I knelt, and watched, and waited. The tear-soaked veil was so high! My knees began to ache. “Do we ask the nun for the veil?” I whispered. She did not seem very nice.
“Shh.” Secundus bobbed his head to the nun, then led me into the darkest section of the church, the dark so dense that it made me fearfu
l. He reached into the neck of his robe and pulled out a key—a small rusty key on a cord. The key stank of rotting turnips, rotting eggs, foul air. . . . At once I realized ’twas the key that made Secundus smell so sour. The key and the book.
He gazed around: no one observed us. He unlocked a door and nodded me into a small chamber.
I recoiled in horror: Stone coffins flanked the walls!
But Secundus only locked the door behind us. “Don’t fear. These folk will not mind our company.” He pulled out his candle stub, and by its light settled into a corner.
“But milord, ’tis not—” The truth hit me. “You’re going to steal the tear-soaked veil!”
“No, Boy. We are going to steal it.”
“I am not a thief!”
“Indeed you’re not. But don’t you want to help the wife of the Castle of Gold?”
“Yes, but—”
“The nuns will not help her. Nor her husband.”
“But . . .” I pondered. “We cannot steal it. ’Tis locked behind a screen.”
Secundus grinned, and held up the stinky key. “Behold, Boy: the key to hell. The key to hell picks all locks.”
“What? How did you—” I tried to find the words. “Does he know you have it?”
“You mean Satan?” He snorted. “He’s too slothful. Sit, Boy. I will tell you a story. A legend I heard from a man. A man who had once been pope.”
“You knew a pope?”
“I’ve known several. And he told me—don’t look so surprised.”
“You knew a pope?”
“Will you shut your mouth, please? This pope told me a legend. A legend about Saint Peter. Peter, you know, holds the key to heaven and stands at heaven’s gates.”
“He has a curly beard. Father Petrus told me.”
“Ah. Yes. The pope told me that if someone brought all the relics of Peter to his tomb in Rome—if someone gathered all of his pieces in one place—then Saint Peter would open the gates of heaven. So I have made it my business to learn everything I can about his relics. To identify where they are, and how they can be . . . found. Rib tooth thumb shin dust skull tomb. Guards, you know, can be bribed, or tricked. But locks—locks need a key.”
“The key to hell.” The very words made me shiver.
“Yes. I must get to heaven, Boy.” He coughed, and for some time he could not stop. “You see,” he gasped, “my time is short. I am . . . not well.”
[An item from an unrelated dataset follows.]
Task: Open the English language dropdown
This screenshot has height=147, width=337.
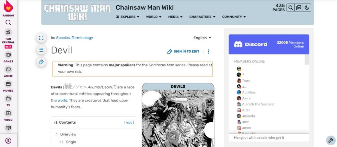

He did not say more, and neither did I, and for hours we sat whilst the candle guttered and I pondered the nature of sin. Stealing is wicked, yes. But Secundus was trying to get to heaven. That was good—yes? Was it wicked to help a woman have a baby? Father Petrus would say no.
Was it wicked to wish to be a boy instead of a monster?
Far above our heads the bells rang lauds, marking passage from one day to the next.
Secundus stretched. “Are you ready, Boy?” He stared at me. “Boy?”
I nodded. A single, small nod. I would steal for him. I would do something that sometimes is wicked because I must help my master, and I must help this childless wife, and most of all I must get to Rome.
The church was dark now but for the candles burning at the altar of the tear-soaked veil. We approached, my heart hammering—
Secundus froze.
Behind the locked screen knelt a nun. A nun guarding the altar.
What would we do? We could not get past her—
A noise reached our ears: a wheeze. The nun was snoring.
Secundus’s lips twitched. He looked at me, and up at the veil. I shook my head—but already he was unlocking the screen.
Oh, I did not want to do this. But I must become a boy.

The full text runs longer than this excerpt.